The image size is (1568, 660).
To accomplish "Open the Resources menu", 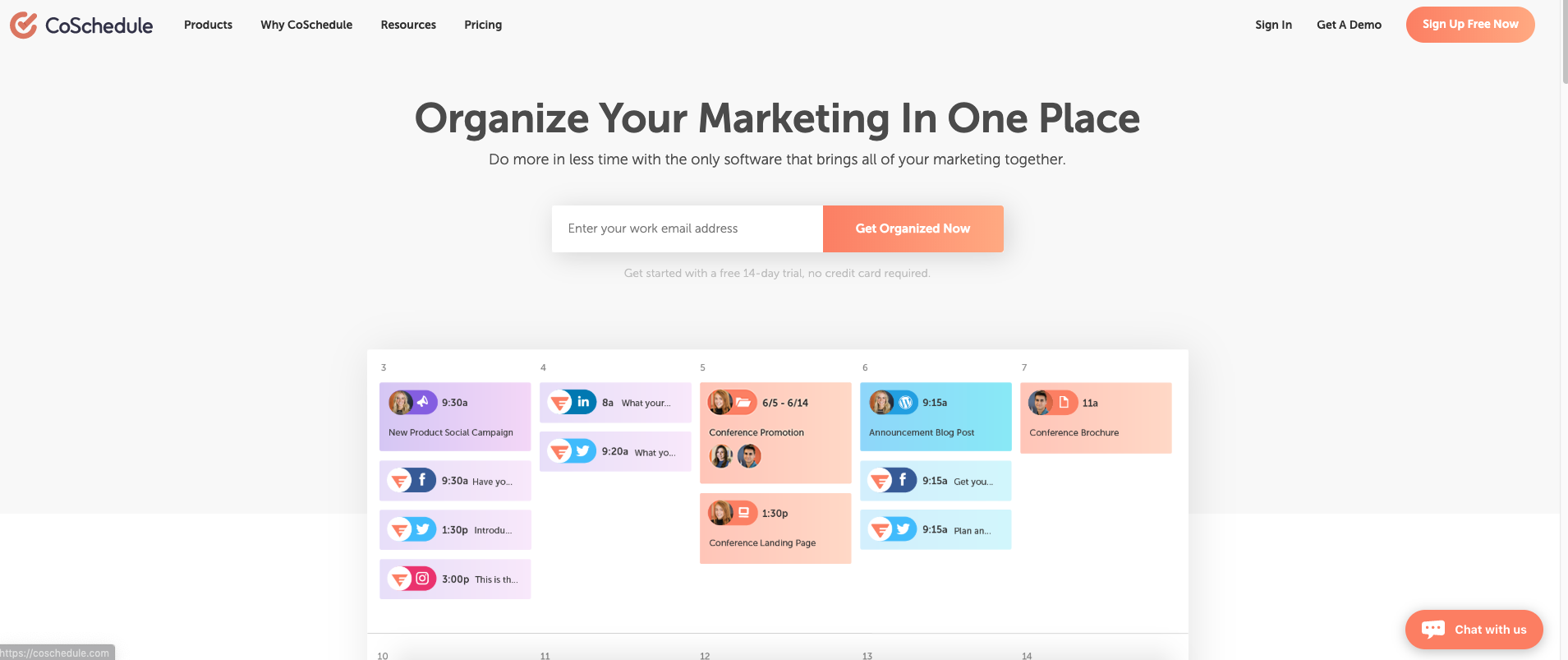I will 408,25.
------------------------------------
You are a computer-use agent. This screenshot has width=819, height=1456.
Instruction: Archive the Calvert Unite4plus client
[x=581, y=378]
------------------------------------
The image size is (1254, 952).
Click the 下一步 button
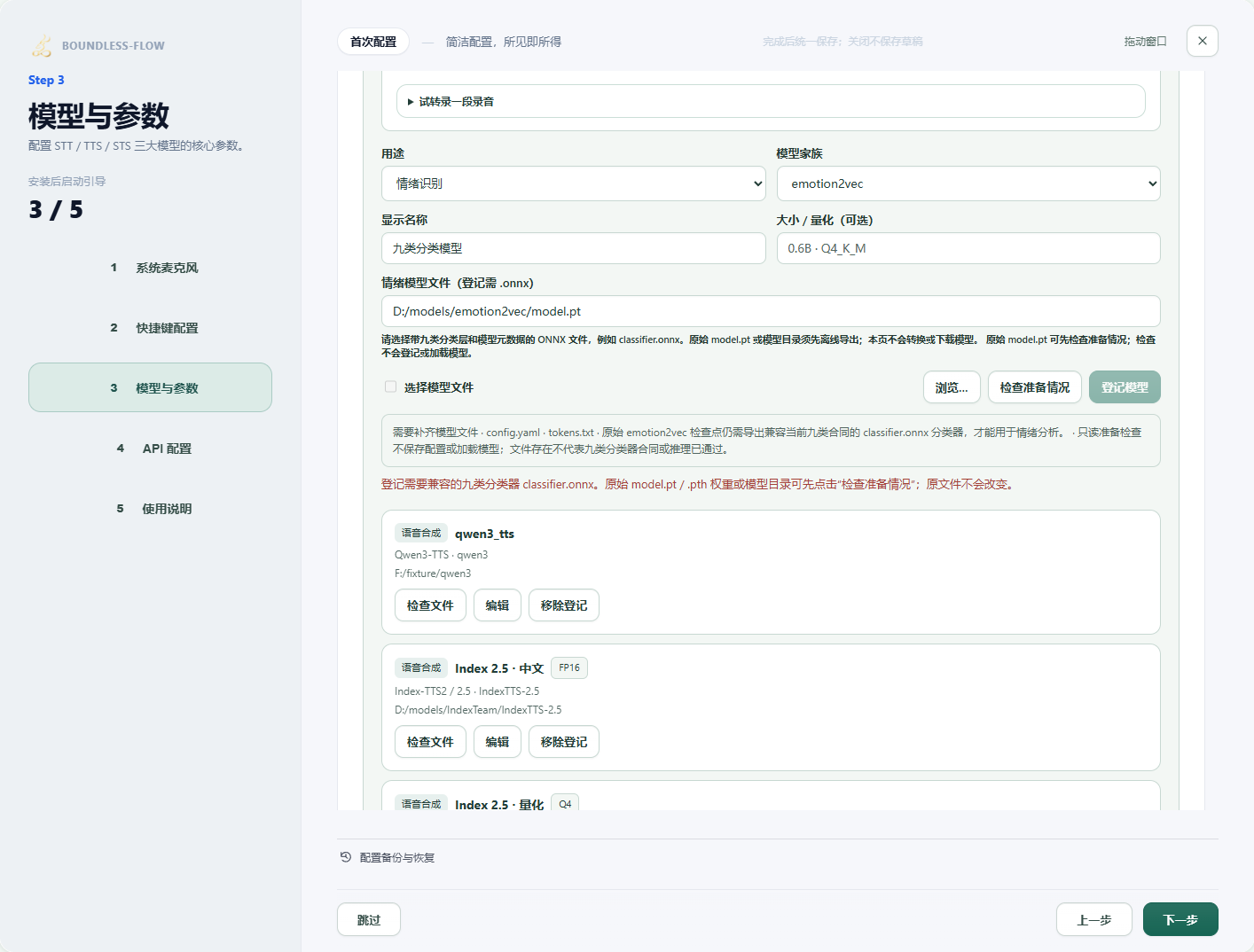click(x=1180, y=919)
------------------------------------
Look through the entries above; find each line with the word "image" and copy it.

FINISHED TASK:
The image size is (1568, 660).
The image size is (1254, 952).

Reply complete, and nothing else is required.